St. Peter’s: the first architectural layout of what was to become the basilica of the founder of the Catholic Church, Peter, was built by the Emperor Constantine, around 320 A.D., on the site where the martyred saint was buried. The current structure began to take shape around 1450, when the design and reconstruction of the basilica complex was entrusted first to Bernardo Rossellino, then to Donato Bramante, then to Raphael and, finally, to Michelangelo. In 1620 Carlo Maderno completed the work with the addition of a massive travertine facade. On entering St.Peter’s one is surrounded by an environment of enormous proportions. There are 29 metres of bronze canopy created by Bernini that correspond to the place where St. Peter is buried, which only just manage to form a parameter that hints at the proportions of the cupola above. Inside the largest church in the world you can admire the moving delicacy of Michelangelo’s Pietà, the only work signed by the Master, Canova’s tomb of Clement XIII and the Navicella mosaic by Giotto.
San Pietro in Vincoli, also called the Basilica Eudoxiana, was built in 442 by Licinia Eudoxia, daughter of Thedosius II and wife of Valentinian III, as a place worthy of housing the vincula (the chains) that imprisoned St. Peter in the Mamertine prison. The interior of the Basilica is divided into three naves. In the left hand nave is a space housing what is known as Moses by Michelangelo, but is in reality what he created for the tomb of Julius II, after his initial magnificent and imposing design was revised several times, corrected and repeatedly abandoned.

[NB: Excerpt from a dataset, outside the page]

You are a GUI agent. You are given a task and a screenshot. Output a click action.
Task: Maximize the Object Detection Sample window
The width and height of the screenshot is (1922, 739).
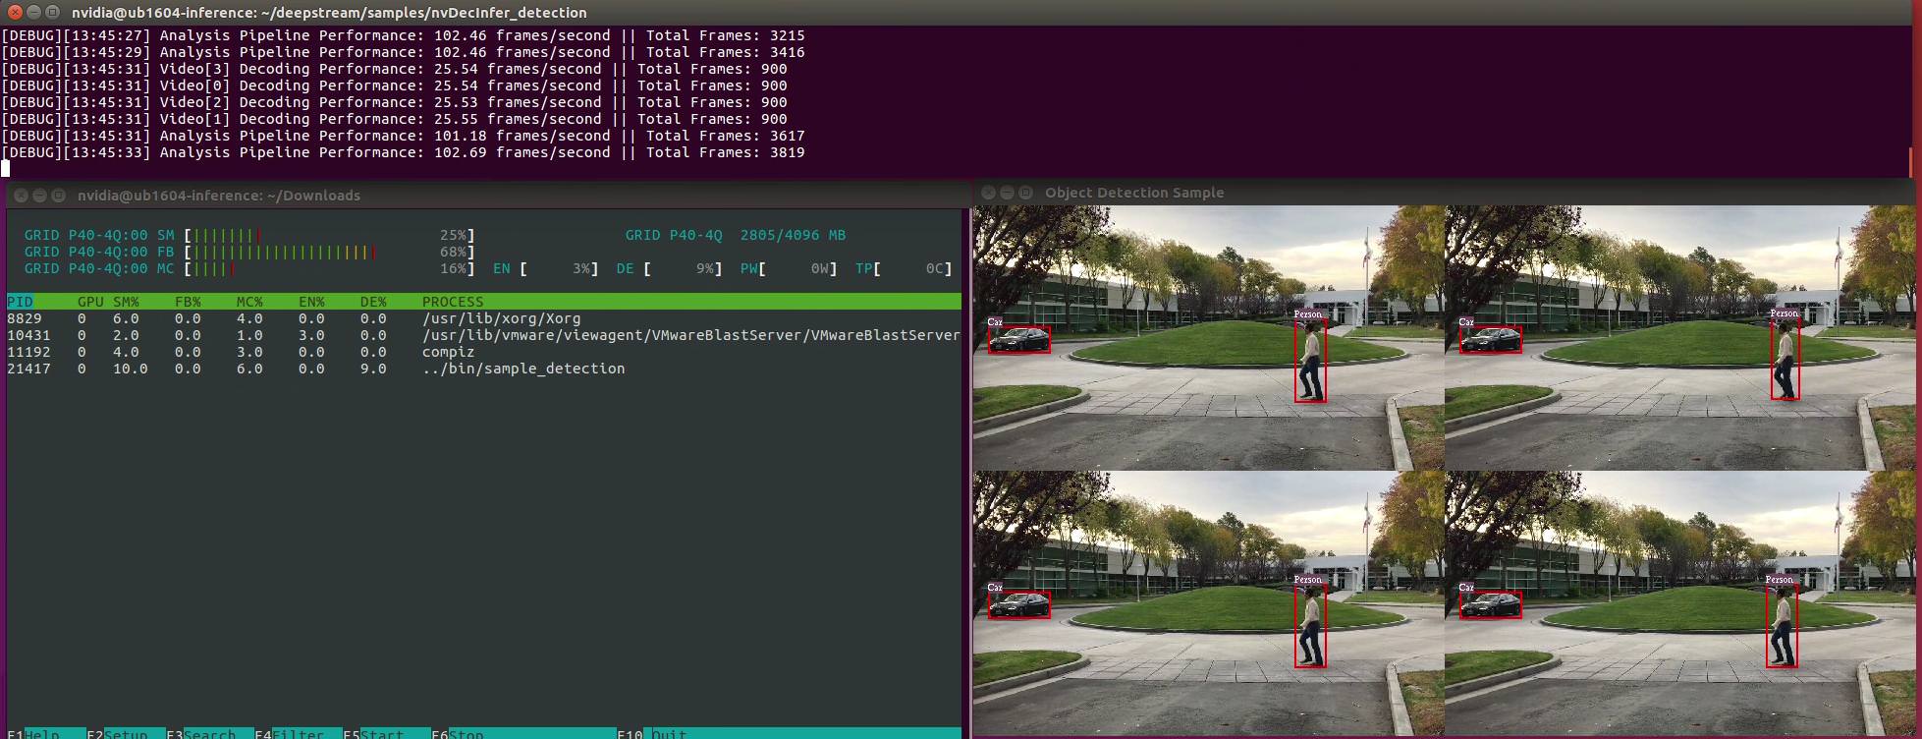[x=1025, y=193]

Other churches worth a closer look include, without doubt, the Pantheon, one of the most incredible testimonies of architectural technique in ancient Rome. It was built at the behest of Marcus Agrippa in 25 B.C. as a temple dedicated to all the gods and rebuilt by the Emperor Hadrian around 120 A.D. It later became a Christian church in 609 and then a fortress in the Medieval period. The structure of the Pantheon features a spherical space inside a cylindrical section that determines the height of the floor and its diameter are perfectly equal. Inside the Pantheon are the tombs of important artists like Raphael and the tombs of all the sovereigns of Italy.